La decisión alcanza a las áreas Cerro Fortunoso y Valle del Río Grande, ubicadas en el sur provincial, y se enmarca dentro del denominado Plan Andes, la estrategia con la que YPF viene desprendiéndose de yacimientos maduros para concentrar recursos financieros y operativos en activos de mayor productividad, principalmente en Vaca Muerta.

Transformación estructural

La autorización fue formalizada por el Ministerio de Energía y Ambiente de Mendoza, que consideró cumplidos los requisitos técnicos, económicos y legales para concretar la transferencia. La operación permitirá que Venoil asuma la explotación de ambos bloques y presente planes de inversión orientados a sostener e incrementar la producción.

Más allá del cambio de operador, la medida refleja una transformación estructural que atraviesa a toda la industria hidrocarburífera argentina. Mientras las grandes compañías concentran sus inversiones en desarrollos no convencionales, numerosas áreas convencionales están pasando a manos de empresas independientes que encuentran oportunidades donde las operadoras de mayor escala ya no consideran prioritario invertir.

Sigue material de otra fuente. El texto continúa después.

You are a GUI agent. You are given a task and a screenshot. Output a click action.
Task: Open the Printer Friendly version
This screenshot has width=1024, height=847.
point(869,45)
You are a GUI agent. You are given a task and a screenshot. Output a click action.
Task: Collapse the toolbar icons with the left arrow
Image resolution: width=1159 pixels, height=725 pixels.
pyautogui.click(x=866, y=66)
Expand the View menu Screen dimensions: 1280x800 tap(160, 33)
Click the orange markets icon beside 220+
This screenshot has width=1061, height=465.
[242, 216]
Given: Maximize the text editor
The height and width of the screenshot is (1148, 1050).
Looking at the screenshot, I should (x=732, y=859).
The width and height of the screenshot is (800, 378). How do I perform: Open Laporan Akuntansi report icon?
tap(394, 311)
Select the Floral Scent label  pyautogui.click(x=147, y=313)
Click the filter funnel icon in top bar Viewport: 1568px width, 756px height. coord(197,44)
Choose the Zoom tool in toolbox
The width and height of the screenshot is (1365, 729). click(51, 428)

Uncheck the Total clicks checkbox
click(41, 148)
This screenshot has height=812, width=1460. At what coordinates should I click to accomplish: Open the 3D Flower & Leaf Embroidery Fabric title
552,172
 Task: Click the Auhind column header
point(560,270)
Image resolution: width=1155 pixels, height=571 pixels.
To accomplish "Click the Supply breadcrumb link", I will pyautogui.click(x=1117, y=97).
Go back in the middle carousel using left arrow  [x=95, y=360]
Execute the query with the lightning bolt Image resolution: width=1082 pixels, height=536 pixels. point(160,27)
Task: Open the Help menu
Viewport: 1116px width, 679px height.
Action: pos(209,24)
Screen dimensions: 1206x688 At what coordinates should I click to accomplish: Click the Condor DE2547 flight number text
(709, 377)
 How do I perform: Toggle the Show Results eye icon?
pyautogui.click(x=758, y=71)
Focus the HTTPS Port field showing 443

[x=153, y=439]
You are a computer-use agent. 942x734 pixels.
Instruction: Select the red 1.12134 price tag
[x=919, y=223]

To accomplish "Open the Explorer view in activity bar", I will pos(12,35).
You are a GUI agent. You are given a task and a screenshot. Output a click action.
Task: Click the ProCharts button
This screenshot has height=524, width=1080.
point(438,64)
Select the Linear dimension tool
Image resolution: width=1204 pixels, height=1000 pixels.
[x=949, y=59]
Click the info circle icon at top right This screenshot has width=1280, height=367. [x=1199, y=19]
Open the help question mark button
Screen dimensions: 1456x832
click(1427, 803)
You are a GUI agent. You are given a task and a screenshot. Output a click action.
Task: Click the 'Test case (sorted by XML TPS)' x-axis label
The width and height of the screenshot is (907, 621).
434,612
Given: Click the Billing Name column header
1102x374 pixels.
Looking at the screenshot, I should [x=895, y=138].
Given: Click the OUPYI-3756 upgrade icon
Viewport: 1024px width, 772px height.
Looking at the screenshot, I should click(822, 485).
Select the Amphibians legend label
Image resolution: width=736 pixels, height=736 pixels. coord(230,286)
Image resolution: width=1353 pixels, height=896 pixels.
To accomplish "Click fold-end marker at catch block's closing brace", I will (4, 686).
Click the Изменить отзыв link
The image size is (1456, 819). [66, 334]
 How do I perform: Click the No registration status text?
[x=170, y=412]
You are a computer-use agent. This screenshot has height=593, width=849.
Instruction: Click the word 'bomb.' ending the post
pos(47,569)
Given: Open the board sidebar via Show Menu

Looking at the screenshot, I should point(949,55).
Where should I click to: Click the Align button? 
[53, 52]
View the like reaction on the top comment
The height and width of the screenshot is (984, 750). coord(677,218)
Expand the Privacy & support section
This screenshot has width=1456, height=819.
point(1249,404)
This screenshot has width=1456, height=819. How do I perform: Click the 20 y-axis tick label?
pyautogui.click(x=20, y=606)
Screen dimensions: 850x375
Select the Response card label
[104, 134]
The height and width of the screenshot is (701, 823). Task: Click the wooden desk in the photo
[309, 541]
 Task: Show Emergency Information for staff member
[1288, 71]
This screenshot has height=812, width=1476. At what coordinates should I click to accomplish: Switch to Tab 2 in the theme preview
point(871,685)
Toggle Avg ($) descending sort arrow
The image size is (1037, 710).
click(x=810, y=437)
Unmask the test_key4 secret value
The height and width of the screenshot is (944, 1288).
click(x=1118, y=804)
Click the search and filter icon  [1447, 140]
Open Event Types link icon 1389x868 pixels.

Mendoza se convirtió en uno de los principales laboratorios de ese proceso. Durante los últimos dos años la provincia acompañó una serie de transferencias de activos que involucraron a YPF y a otras compañías, con el objetivo de evitar el abandono de áreas maduras y promover nuevos planes de desarrollo. La lógica es sencilla: yacimientos que resultan marginales para una gran empresa pueden seguir siendo rentables para operadores más pequeños, con estructuras de costos más ajustadas y una gestión más focalizada.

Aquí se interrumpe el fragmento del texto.